Unas pequeñas vidas silenciadas
[A propósito de Inés Peña]




Ningún género como la naturaleza muerta ha sabido mostrar la extrañeza que descansa en los objetos cuando éstos se encuentran solos, perdidos o abandonados, olvidados o evocados en un escritorio, esquina o vitrina. Y a la fotografía contemporánea, como a la pintura, también le gusta detenerse –con elocuencia y ansias de renovación, retomándola y enriqueciéndola una y otra vez– en esa vida silenciosa de los objetos, una vida que –diciéndola sin decir, mostrándola sin pronunciar discurso alguno– se ha visto determinada, cuando no trastornada, por el tiempo y su irremediable fugacidad.
Las fotografías de la joven artista Inés Peña, todas ellas sobre motivos de la naturaleza (pescados, flores, frutas y verduras colocados sobre una mesa) compiten, con su luz y color, con los más bellos ejemplares tomados del natural. Hay en ellas, por otro lado, complicidad con escenas pictóricas muy reconocidas de la Historia del Arte, y que permanecen en la retina de muchos espectadores, como la recreación de una conocida obra de Sánchez Cotán o la de un lienzo de Zurbarán. La fotografía dentro del cuadro.
Sin embargo, nunca unas naturalezas muertas estuvieron tan muertas, o tan incapacitadas para dejarse sentir. Sea un tejido, una textura o un trompe l´oeil; sea un envoltorio, una determinada colocación o un estado, lo cierto es que entre los objetos fotografiados y la mirada que los examina se produce una fractura, un desencuentro. Falla la comunicación. La inicial atracción queda retractada. Los objetos (pescados, flores, frutas y verduras), aunque presentes, yacen amordazados, ocultos, ateridos.
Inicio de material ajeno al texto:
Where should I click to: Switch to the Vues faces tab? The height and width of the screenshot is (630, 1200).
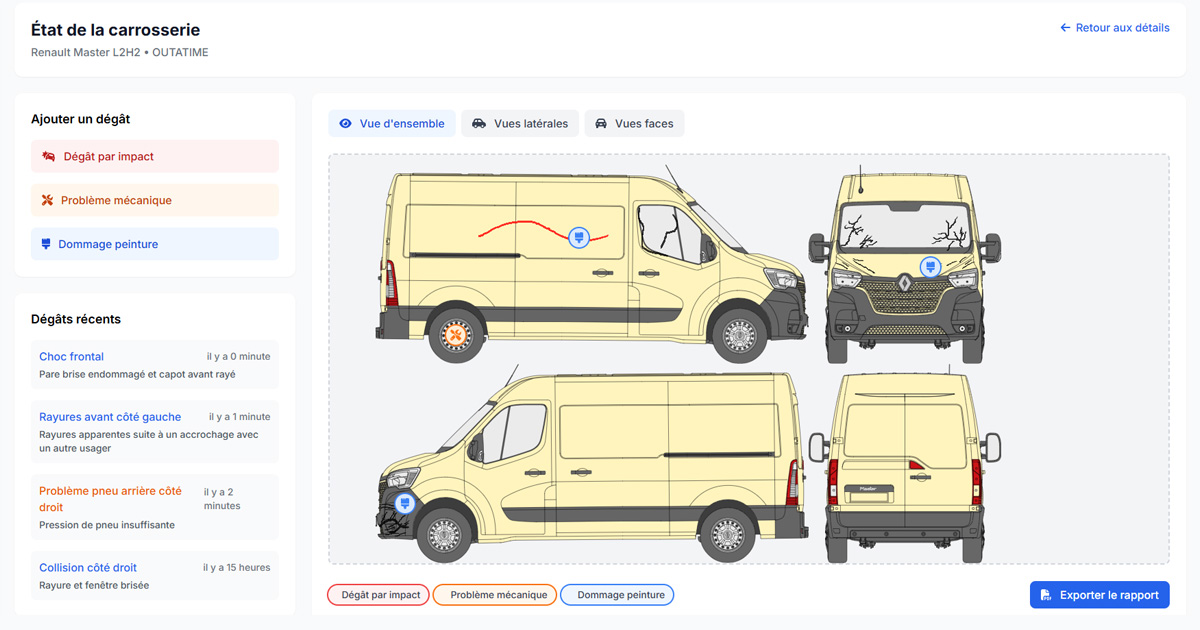634,124
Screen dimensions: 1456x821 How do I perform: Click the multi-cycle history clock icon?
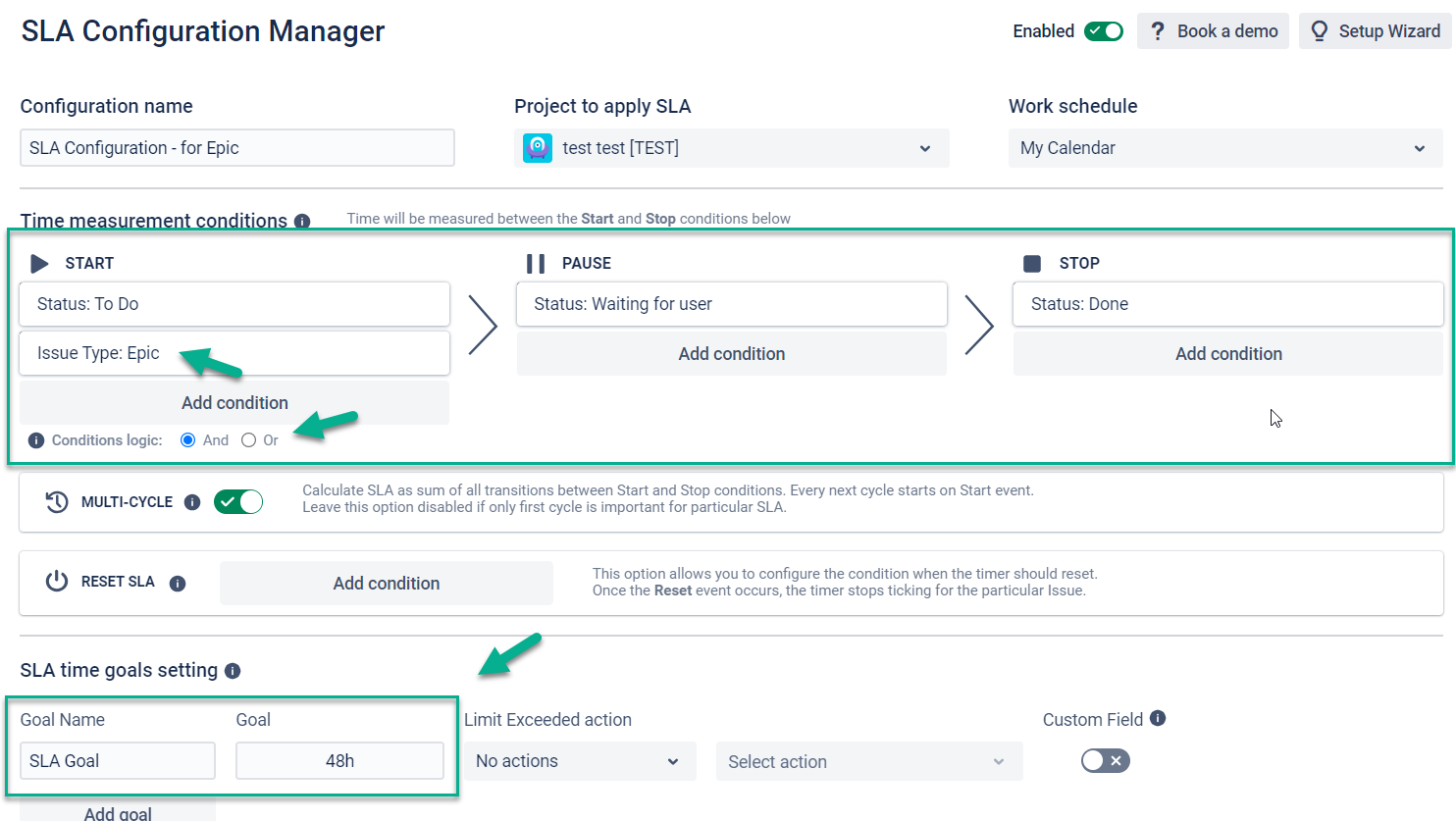coord(57,502)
Las escenas propuestas por la fotografía de Inés Peña no persiguen la vida silenciosa de los objetos, sino, más bien, su vida silenciada. Manipulados, transgredidos, falseados, fragmentados, serializados, emulados, conservados…, en fin, minuciosamente desnaturalizados, posan ante los ojos del espectador. Su parecido confunde. Su inmediatez y cotidianidad aún confunden más. Pero el tema irrumpe antes o después: ¿Qué fue del placer –si lo hubo– que estas viandas procuraran? ¿Dónde quedó el aroma con el que estas flores de tela pretendieron impregnar el aire?
Nada de preciosismo ni de sentido ornamental. Mucho menos, afán de trascendencia. Pero sí rigurosidad: en cada una de estas fotografías se visualiza un testimonio inmejorable de la pura exterioridad, sin emociones ni psicologismos, sin proyección anterior ni interior. Tampoco se percibe violencia alguna, nada desmesurado ni incontrolable, ninguna deformación que pueda conmover lo más mínimo. Ahora bien, la soledad es absoluta y rotundo el escamoteo de su espacio vital: naranjas apresadas en una red, limones en herméticas bandejas de plástico, mejillones, apios, lechugas, fresas… cuyo color, aroma y textura se adivinan tras rigurosos envoltorios de conservación, cuando no es el hielo el que constriñe y suspende el encuentro directo con el objeto.
Así pues, no es posible el sosiego ni la contemplación gozosa, experiencias tan habituales provocadas por las naturalezas muertas al uso. Estas fotografías proponen una reflexión sobre todo aquello que constituye la dieta del hombre moderno, sobre el aséptico tratamiento al que sometemos las materias primas que nos aporta la Naturaleza, sobre la desnaturalización de nuestras costumbres. Y, además, Inés Peña configura un escenario posible para plantear el futuro del género pictórico de las naturalezas muertas en el terreno de la fotografía, situándose en ese frágil intersticio que media entre lo natural y el artificio, entre la verdad y su reproducción, entre la imagen y su apariencia.




[Las imágenes reproducidas son fotografías de varias obras de Inés Peña.].